▸ **Data under study**:
§
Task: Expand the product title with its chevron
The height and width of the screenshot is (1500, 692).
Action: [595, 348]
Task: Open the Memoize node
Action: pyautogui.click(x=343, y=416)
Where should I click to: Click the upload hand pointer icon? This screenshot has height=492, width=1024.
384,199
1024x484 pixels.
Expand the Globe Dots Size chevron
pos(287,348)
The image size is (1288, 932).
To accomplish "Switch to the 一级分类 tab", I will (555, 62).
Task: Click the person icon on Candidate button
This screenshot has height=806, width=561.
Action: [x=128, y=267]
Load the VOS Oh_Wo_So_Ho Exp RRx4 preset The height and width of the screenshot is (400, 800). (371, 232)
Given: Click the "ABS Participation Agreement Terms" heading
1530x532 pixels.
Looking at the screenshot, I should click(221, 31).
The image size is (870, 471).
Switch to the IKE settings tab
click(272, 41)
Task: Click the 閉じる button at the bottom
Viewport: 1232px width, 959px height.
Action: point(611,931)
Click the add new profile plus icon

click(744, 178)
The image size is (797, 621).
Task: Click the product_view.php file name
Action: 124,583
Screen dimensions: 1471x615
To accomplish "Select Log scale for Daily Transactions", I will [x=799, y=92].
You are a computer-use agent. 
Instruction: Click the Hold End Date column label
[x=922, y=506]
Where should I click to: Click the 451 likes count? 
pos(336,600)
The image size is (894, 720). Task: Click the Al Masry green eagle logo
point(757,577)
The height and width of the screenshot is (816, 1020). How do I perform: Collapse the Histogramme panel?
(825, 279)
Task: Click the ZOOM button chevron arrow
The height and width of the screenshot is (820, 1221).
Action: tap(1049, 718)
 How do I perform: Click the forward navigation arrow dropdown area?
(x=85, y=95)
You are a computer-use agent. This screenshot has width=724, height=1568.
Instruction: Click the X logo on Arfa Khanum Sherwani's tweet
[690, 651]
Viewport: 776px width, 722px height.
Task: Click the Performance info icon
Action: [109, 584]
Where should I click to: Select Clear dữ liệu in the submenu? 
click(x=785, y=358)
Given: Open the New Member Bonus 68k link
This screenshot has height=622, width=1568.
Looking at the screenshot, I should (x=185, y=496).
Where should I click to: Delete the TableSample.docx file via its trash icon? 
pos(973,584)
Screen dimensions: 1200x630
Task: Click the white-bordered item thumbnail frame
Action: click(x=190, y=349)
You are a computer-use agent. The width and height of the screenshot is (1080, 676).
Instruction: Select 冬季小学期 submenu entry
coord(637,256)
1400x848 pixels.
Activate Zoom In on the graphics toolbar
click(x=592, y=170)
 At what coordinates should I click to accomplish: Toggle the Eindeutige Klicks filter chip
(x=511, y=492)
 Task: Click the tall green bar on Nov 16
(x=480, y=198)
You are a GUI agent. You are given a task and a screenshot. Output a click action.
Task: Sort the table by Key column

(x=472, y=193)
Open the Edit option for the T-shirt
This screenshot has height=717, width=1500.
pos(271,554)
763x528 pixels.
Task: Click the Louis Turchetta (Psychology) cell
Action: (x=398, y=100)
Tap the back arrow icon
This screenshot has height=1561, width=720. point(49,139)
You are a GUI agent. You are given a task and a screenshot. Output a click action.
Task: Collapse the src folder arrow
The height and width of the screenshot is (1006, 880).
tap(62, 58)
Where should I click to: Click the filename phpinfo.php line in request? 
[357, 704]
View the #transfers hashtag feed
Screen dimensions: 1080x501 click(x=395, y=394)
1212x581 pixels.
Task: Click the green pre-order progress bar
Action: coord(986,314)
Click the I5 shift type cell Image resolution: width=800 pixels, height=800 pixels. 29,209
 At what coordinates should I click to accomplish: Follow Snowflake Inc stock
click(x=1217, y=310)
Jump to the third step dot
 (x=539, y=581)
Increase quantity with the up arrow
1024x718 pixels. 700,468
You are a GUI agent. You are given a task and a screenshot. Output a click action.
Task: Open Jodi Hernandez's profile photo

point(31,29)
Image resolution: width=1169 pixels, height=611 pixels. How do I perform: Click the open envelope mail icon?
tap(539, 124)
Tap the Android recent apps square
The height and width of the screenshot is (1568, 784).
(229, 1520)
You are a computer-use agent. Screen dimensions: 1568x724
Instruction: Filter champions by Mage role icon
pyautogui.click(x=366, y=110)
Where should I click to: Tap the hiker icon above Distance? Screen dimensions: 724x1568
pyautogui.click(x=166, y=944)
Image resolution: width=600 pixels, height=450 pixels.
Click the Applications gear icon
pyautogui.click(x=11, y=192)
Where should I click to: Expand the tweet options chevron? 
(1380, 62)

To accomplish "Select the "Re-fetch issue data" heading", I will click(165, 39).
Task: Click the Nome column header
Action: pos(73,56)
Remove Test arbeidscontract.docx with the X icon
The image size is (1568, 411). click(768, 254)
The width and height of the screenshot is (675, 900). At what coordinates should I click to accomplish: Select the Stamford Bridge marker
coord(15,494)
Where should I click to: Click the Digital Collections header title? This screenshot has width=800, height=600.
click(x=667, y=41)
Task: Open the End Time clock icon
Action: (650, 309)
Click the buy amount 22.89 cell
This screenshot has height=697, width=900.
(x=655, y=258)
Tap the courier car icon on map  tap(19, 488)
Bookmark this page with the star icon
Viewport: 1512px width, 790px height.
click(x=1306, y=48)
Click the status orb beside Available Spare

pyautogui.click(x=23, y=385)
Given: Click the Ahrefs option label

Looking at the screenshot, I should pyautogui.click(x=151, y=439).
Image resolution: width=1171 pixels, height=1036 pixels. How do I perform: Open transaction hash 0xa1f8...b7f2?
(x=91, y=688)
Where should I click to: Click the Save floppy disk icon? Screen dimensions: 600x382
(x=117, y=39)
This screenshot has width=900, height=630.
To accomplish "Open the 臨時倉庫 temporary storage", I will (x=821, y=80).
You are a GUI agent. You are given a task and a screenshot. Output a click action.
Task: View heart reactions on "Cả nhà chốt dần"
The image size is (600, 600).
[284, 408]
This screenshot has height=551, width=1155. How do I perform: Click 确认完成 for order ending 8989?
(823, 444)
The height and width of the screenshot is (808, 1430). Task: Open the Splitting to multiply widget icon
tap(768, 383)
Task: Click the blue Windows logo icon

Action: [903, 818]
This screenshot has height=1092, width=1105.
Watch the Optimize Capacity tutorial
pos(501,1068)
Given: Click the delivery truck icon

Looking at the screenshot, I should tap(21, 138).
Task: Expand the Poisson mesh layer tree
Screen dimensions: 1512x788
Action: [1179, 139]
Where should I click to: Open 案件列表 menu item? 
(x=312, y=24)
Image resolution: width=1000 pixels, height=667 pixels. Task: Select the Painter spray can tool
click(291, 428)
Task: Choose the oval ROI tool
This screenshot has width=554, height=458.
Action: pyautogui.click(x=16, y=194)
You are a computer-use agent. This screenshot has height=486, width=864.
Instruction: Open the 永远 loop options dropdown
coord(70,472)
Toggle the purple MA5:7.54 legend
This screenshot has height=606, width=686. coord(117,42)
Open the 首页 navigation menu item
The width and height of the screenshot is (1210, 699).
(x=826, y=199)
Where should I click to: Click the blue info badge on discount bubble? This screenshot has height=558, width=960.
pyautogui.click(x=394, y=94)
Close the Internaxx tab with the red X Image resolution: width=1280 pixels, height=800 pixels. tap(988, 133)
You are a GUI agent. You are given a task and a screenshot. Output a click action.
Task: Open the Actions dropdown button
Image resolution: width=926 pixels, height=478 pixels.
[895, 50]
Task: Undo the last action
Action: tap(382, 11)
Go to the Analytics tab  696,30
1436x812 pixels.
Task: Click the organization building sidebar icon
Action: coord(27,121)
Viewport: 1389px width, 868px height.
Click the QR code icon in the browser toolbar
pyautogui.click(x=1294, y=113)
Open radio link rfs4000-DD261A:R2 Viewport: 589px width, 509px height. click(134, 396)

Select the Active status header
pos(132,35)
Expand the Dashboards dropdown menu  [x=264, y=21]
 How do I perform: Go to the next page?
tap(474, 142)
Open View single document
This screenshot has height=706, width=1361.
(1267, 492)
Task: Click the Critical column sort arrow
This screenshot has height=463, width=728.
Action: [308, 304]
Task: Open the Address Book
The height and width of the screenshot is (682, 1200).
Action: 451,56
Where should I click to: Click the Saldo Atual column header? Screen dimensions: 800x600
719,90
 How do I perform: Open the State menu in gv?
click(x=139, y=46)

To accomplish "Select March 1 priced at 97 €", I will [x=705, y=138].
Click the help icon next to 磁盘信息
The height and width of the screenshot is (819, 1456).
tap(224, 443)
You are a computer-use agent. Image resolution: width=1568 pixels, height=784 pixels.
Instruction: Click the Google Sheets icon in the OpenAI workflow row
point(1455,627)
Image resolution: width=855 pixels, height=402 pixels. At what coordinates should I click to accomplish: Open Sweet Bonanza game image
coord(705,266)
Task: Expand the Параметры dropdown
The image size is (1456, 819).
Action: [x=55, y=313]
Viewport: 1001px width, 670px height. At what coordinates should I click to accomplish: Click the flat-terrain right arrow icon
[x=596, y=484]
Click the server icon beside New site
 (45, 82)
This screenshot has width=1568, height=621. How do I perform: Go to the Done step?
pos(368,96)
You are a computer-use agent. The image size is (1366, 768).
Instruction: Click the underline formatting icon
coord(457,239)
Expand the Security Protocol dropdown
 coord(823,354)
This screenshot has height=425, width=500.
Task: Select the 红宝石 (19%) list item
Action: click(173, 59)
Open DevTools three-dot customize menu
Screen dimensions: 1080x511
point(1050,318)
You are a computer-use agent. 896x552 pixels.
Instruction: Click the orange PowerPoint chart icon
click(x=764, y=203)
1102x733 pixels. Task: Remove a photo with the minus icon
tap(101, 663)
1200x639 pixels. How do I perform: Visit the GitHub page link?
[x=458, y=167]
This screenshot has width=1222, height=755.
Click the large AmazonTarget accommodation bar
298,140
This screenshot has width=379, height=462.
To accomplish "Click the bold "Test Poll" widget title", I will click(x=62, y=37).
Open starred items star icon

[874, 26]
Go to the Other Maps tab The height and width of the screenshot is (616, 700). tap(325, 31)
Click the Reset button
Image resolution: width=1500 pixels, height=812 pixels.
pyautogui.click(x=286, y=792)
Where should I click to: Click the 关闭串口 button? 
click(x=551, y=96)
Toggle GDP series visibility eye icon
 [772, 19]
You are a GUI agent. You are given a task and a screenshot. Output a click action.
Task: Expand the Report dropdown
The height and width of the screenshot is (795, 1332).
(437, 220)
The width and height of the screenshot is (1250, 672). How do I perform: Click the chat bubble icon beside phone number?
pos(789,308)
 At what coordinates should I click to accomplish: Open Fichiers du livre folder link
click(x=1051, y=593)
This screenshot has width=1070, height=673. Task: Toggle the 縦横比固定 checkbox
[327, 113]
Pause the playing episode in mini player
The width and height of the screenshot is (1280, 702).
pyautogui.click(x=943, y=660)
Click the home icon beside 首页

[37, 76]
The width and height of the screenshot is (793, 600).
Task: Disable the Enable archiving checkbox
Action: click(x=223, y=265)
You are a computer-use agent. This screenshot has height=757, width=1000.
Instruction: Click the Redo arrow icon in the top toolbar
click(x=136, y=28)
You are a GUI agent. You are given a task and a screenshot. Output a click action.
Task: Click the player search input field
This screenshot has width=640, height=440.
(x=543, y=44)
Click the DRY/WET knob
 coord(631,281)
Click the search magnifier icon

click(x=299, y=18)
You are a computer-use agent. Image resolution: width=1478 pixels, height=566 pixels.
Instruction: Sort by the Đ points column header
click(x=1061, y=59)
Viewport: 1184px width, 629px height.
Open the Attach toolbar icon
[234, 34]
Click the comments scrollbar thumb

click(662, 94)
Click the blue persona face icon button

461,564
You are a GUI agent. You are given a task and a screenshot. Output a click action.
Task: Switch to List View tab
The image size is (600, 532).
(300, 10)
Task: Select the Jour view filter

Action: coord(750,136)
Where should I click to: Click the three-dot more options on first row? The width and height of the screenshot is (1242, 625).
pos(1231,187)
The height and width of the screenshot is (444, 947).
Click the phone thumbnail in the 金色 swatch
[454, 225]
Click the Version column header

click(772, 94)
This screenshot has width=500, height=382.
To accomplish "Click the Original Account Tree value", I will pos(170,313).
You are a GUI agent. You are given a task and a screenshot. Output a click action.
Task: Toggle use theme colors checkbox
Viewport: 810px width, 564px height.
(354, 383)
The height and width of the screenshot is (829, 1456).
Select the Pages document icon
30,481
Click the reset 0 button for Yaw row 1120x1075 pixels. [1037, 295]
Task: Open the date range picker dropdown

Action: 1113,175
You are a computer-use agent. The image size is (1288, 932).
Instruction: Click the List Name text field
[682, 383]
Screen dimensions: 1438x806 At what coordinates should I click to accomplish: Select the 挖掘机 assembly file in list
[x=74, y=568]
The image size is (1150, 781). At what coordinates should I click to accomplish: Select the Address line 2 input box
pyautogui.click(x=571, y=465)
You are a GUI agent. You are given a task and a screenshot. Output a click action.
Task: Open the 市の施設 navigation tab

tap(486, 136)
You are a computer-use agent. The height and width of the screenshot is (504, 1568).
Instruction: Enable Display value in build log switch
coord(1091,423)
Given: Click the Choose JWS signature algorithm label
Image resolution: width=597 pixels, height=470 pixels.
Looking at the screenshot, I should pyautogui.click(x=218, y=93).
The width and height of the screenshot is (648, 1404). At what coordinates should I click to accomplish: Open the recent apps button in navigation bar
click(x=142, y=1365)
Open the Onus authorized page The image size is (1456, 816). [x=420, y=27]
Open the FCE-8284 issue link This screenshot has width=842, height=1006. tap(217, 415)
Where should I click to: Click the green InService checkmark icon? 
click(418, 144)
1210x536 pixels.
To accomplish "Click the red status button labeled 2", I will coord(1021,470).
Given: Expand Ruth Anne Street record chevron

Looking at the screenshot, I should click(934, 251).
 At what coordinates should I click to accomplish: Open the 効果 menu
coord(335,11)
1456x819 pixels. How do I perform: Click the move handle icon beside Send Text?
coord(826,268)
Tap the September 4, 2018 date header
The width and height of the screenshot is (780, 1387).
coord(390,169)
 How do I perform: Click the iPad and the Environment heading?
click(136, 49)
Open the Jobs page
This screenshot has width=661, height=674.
§
▸ **Instructions for the task**: Each line of the material above that contains the word "Choose" counts once; report the total and nothing else.

▸ **Answer section**: 2